*Exercise*
Wherever the word "will" appears in a line of the records, copy that line.

*Data under study*
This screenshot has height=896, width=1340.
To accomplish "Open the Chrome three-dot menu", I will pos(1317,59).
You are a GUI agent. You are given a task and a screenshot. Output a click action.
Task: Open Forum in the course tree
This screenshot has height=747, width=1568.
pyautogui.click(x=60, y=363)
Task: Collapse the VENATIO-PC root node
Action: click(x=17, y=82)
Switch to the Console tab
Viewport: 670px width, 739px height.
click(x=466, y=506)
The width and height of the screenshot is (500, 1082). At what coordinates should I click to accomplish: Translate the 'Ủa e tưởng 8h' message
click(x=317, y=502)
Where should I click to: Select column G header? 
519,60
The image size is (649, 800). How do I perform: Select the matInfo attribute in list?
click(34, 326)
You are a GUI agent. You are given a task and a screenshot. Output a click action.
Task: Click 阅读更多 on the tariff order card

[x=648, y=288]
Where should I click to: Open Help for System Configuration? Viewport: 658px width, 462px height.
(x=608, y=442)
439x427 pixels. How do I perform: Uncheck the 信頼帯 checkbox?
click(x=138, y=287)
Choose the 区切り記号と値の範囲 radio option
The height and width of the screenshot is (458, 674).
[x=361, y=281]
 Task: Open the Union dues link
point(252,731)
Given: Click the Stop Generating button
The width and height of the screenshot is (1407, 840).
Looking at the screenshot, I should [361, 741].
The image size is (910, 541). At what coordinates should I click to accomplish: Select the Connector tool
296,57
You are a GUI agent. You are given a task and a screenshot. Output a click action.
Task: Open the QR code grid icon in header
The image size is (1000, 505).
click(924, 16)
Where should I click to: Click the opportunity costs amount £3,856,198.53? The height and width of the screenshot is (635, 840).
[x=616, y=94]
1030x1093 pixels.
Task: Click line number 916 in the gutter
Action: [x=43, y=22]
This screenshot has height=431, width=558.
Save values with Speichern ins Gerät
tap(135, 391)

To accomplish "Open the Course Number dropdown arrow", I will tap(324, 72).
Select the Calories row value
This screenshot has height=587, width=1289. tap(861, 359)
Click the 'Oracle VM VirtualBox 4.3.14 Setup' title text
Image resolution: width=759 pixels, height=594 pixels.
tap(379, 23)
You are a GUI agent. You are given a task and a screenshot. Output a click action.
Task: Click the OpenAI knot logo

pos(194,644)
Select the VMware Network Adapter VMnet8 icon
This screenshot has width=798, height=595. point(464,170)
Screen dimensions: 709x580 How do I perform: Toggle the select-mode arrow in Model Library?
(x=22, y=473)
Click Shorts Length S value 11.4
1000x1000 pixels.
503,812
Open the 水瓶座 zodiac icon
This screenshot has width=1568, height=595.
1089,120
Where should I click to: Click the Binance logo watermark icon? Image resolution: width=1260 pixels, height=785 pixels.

*Written answer*
To accomplish "Open the Chrome three-dot menu", I will pos(1317,59).
To accomplish "Open the Course Number dropdown arrow", I will tap(324, 72).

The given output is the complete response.